Unlike the Medicare-for-all plan championed by this magazine, the House bill does not provide universal coverage. It does too little to control rapidly inflating insurance costs and does almost nothing to rein in the price of prescription drugs. By mandating that the uninsured purchase coverage, it provides a boon to insurance companies. The subsidies it gives to low-income families are not as robust as they should be, and the public option it offers as an alternative to private insurers lacks the necessary muscle to compete and bars undocumented immigrants from participating. Perhaps most offensive, the bill includes an amendment, written by Michigan Congressman Bart Stupak, that bans access to reproductive health services in public and private insurance plans funded under the act–a last-minute compromise designed to win the votes of antichoice Democrats (see Katha Pollitt’s column on page 9).
These are serious flaws. But the legislation is also a historic advance in the long battle to create a more rational and humane healthcare system. In addition to expanding coverage to two-thirds of those uninsured, it prohibits companies from denying coverage to those with “pre-existing conditions,” bans them from dropping people when they get sick and forces insurers to cover a range of essential benefits and services. These are undeniably progressive measures, and over time they can be improved upon.
We respect those advocates of single-payer like Congressman Dennis Kucinich, who voted against the plan, and California Nurses Association executive director Rose Ann DeMoro, who has called the bill a “massive bailout for the private insurance industry.” But the reality is that there may never be a better moment to get the United States on the right track. And so, as the bill moves to the more treacherous terrain of the Senate, we believe that the task of progressives is to fight to preserve the House bill’s best elements while ridding it of as many defects as possible and laying the groundwork for an expansion of its programs.
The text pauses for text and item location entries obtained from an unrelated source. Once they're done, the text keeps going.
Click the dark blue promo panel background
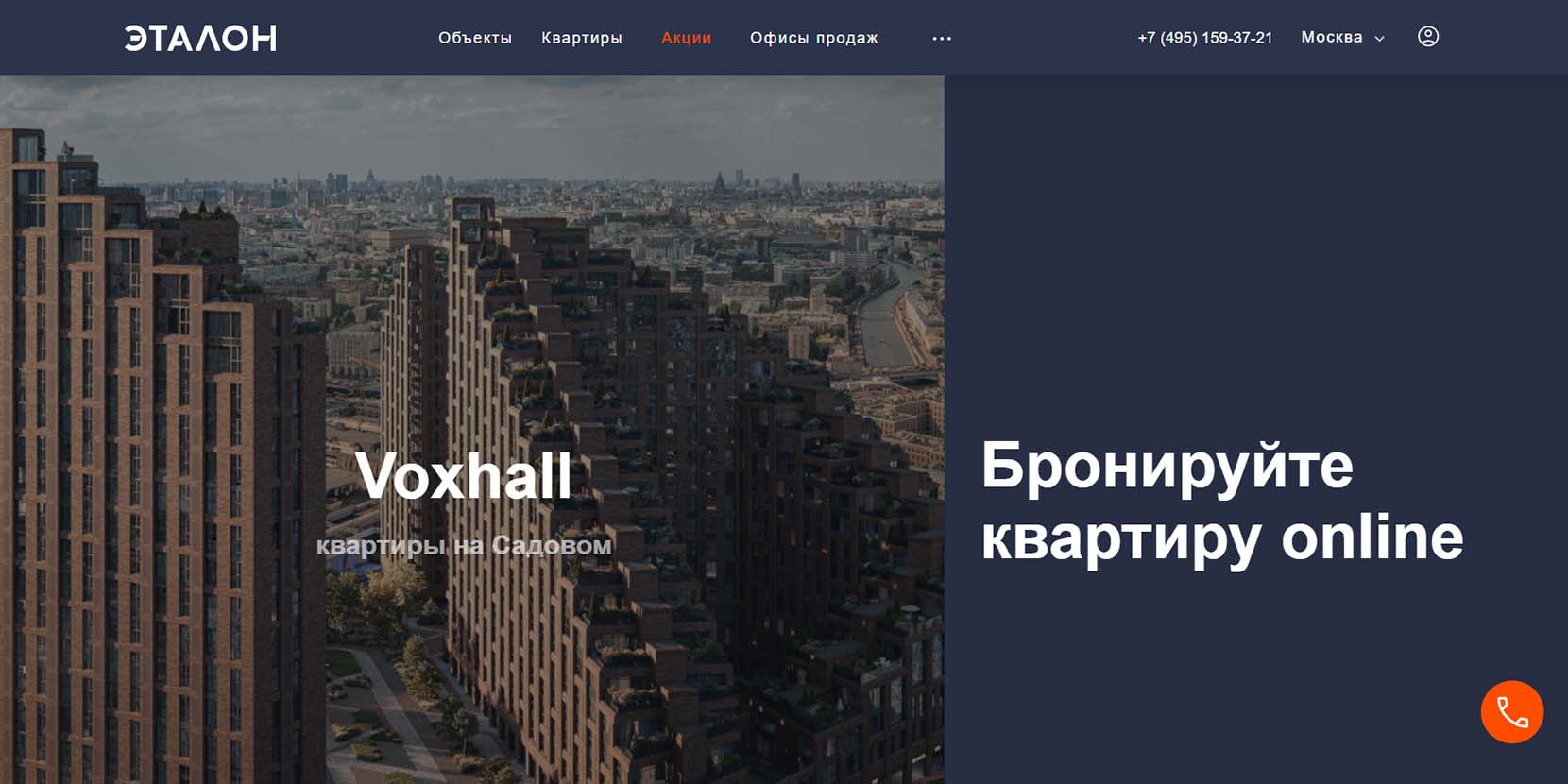(1256, 236)
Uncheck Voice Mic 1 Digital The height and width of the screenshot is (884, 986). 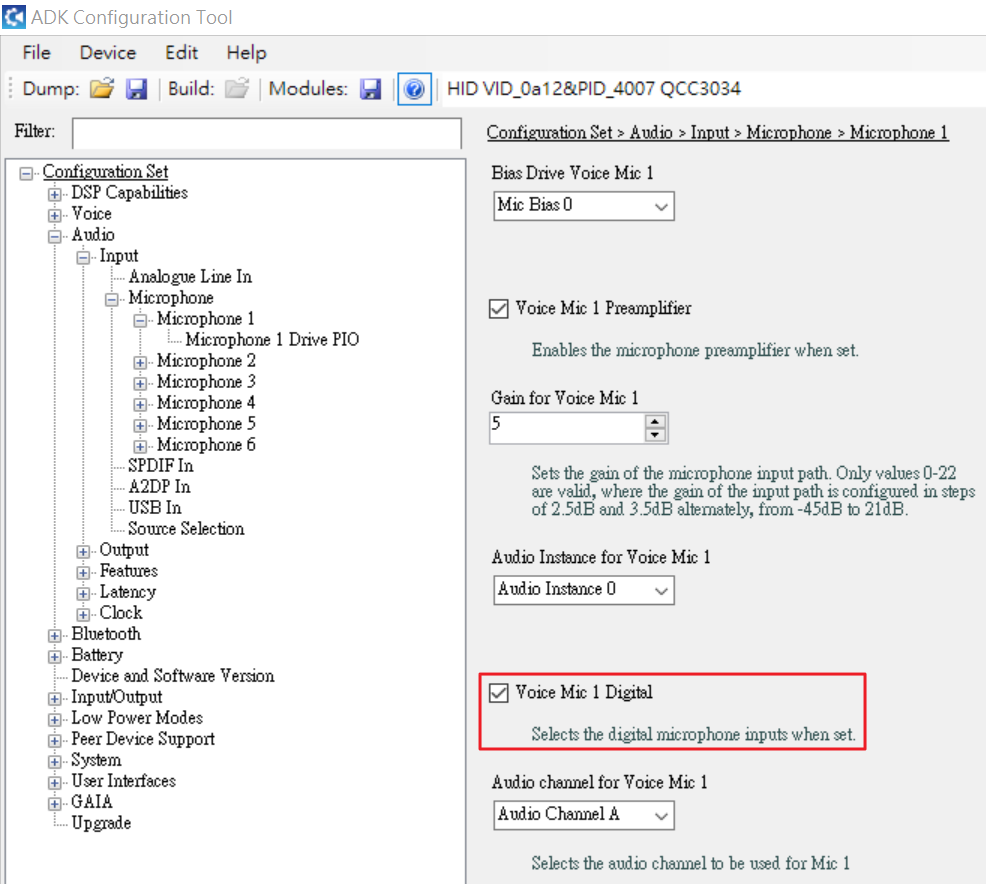click(x=499, y=693)
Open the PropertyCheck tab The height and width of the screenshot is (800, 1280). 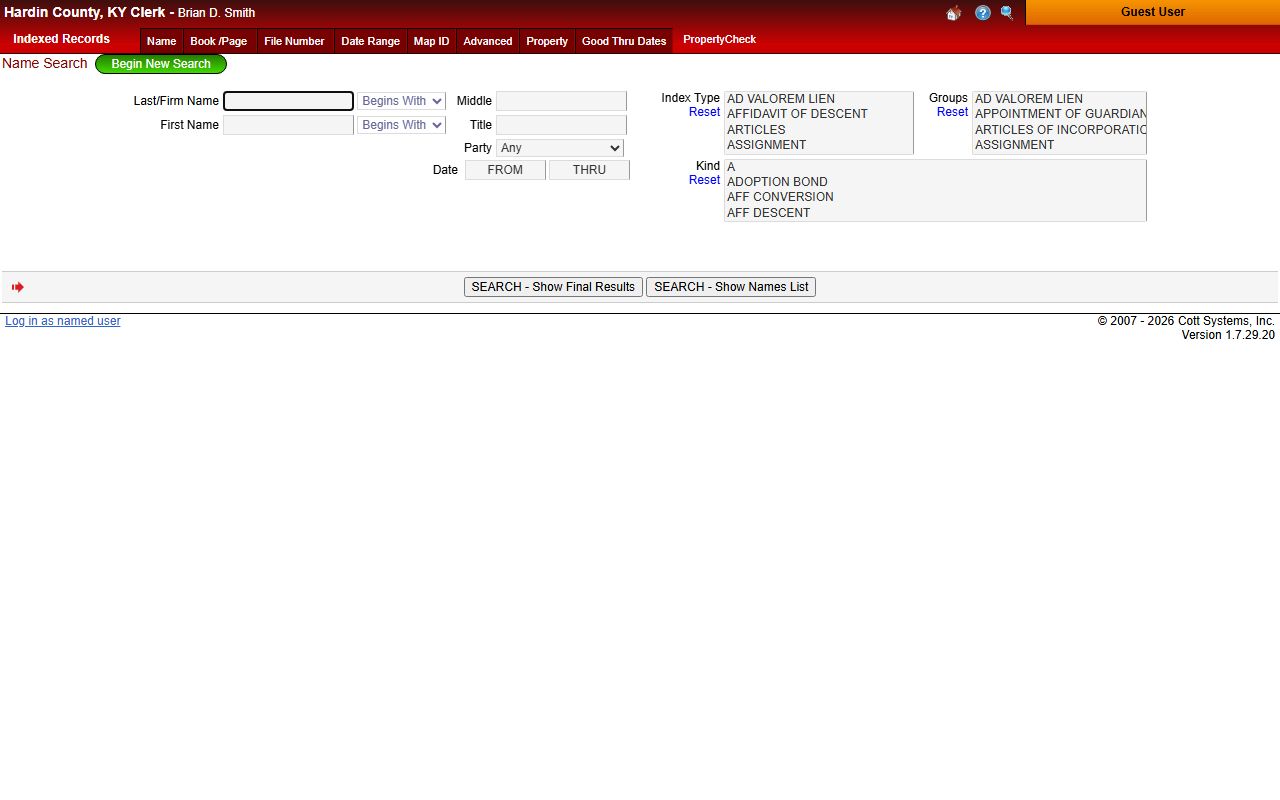point(719,40)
In that regard Senate Democrats, led by California’s Barbara Boxer, may have the necessary votes to remove the Stupak amendment. It is vital that they do so and that the White House support their efforts. Other efforts, led by Vermont independent Bernie Sanders–to establish better protections for consumers and patients and to control insurance-industry profiteering–could improve the final bill. But the defenders of a for-profit healthcare system in the Senate, including not just all Republican members but also Joe Lieberman, are formidable obstacles. They intend to remove the public option, perhaps replacing it with an opt-out mechanism, state insurance coops and nonprofits, or a public-option trigger. These are all inferior plans and, for progressives interested in moving toward something like Medicare for all, paltry building blocks to work with. Proposals to prevent undocumented immigrants even from purchasing insurance with their own money are also on the table–and promise to become a public health nightmare should they go through. There is a very real danger that the final version of the reform bill will include sops to antichoice and anti-immigrant forces and yet still lack adequate limits on the insurance industry it generously subsidizes. But for the moment, in the House bill there is certainly something to work with, and something to fight for.